Methods: The following information comes from studies and reports compiled in recent years by a number of different scholars, medical professionals and health-oriented organizations. The Henry J. Kaiser Foundation, the U.S. Census Bureau, and the Washington State Department of Health have been particularly helpful in this regard. I have also conducted two interviews with local community members and have used their testimonies to supplement the findings in the report.

Findings: Latinos are more likely than any racial/ethnic group in the U.S. to lack health insurance. These high uninsured rates can be explained (at least in part) by the inter-related factors of employment status, poverty, and legal status. Lack of insurance presents one of the major barriers to accessing medical care. Due to the high costs of medical services, those without insurance often forgo medical care. However, as important as having health insurance is to receiving quality care, it isn’t the only determining factor. Cultural issues and the language barrier also play a role in determining one’s access to health care. The interviews I conducted highlight the limitations of some insurance plans and demonstrate the existence of discrimination within the Latino community.

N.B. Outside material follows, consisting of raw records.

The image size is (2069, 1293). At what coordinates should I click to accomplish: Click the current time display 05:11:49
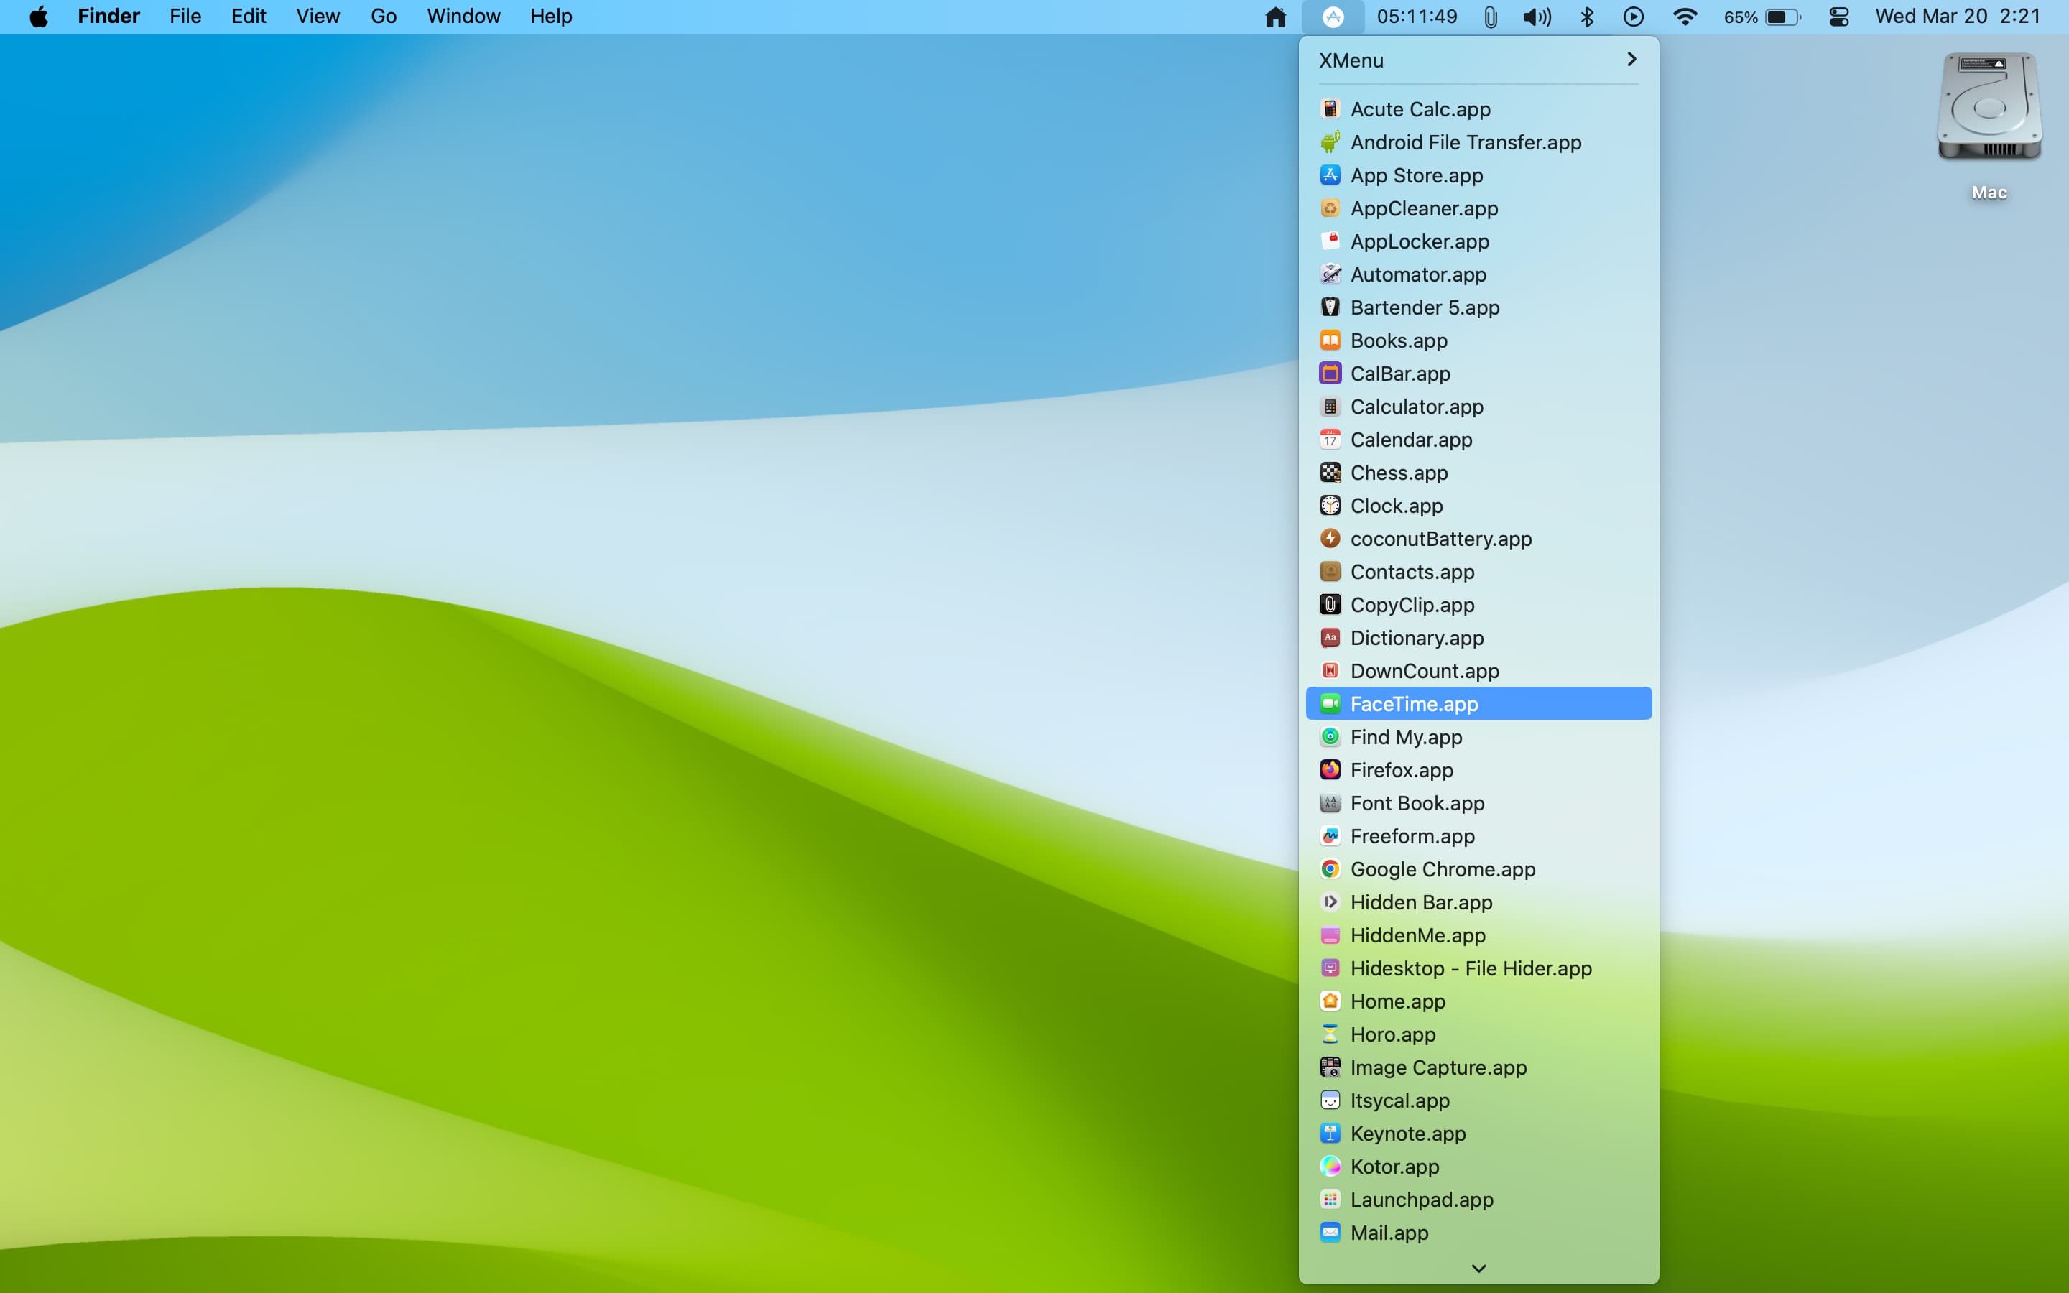tap(1417, 16)
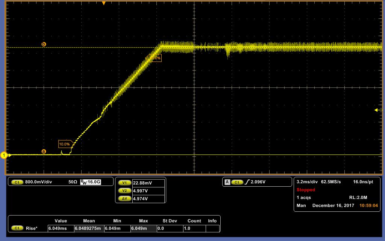Click the yellow trigger level arrow on right edge
The height and width of the screenshot is (241, 385).
[x=378, y=110]
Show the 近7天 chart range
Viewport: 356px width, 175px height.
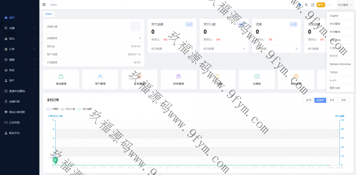(x=308, y=100)
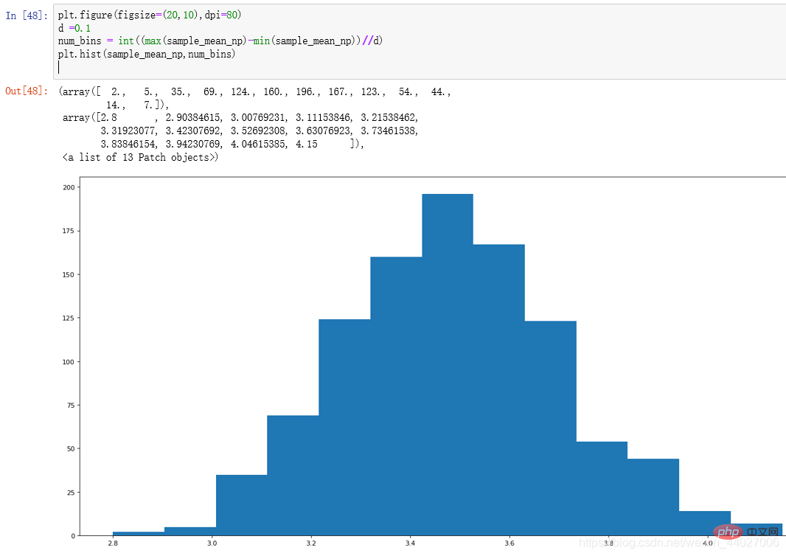This screenshot has height=556, width=786.
Task: Click the 3.4 tick label on x-axis
Action: coord(410,543)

Recommendations: Addressing the lack of health insurance among Latinos is essential to improving their access to care. The state could require all employers to provide their workers with health insurance and could increase availability of state-run Medicaid and Medicare programs. Insurance plans, whether privately or publicly provided, must adequately and efficiently meet the needs of the people they serve. In addition, a better effort must be made by private and public health institutions to provide comprehensive Spanish services for Spanish- speaking Latinos. Health institutions must also actively recruit Latino health professionals as they are underrepresented in all medical fields.

Community Partners: Another important source of information has come from a local partnership with two medical professionals Dr. Christopher Hall and Benita Aguilar. They have provided me with valuable information regarding the intricacies of issues relating to health insurance coverage and have been helpful in explaining local health issues facing the Latino community.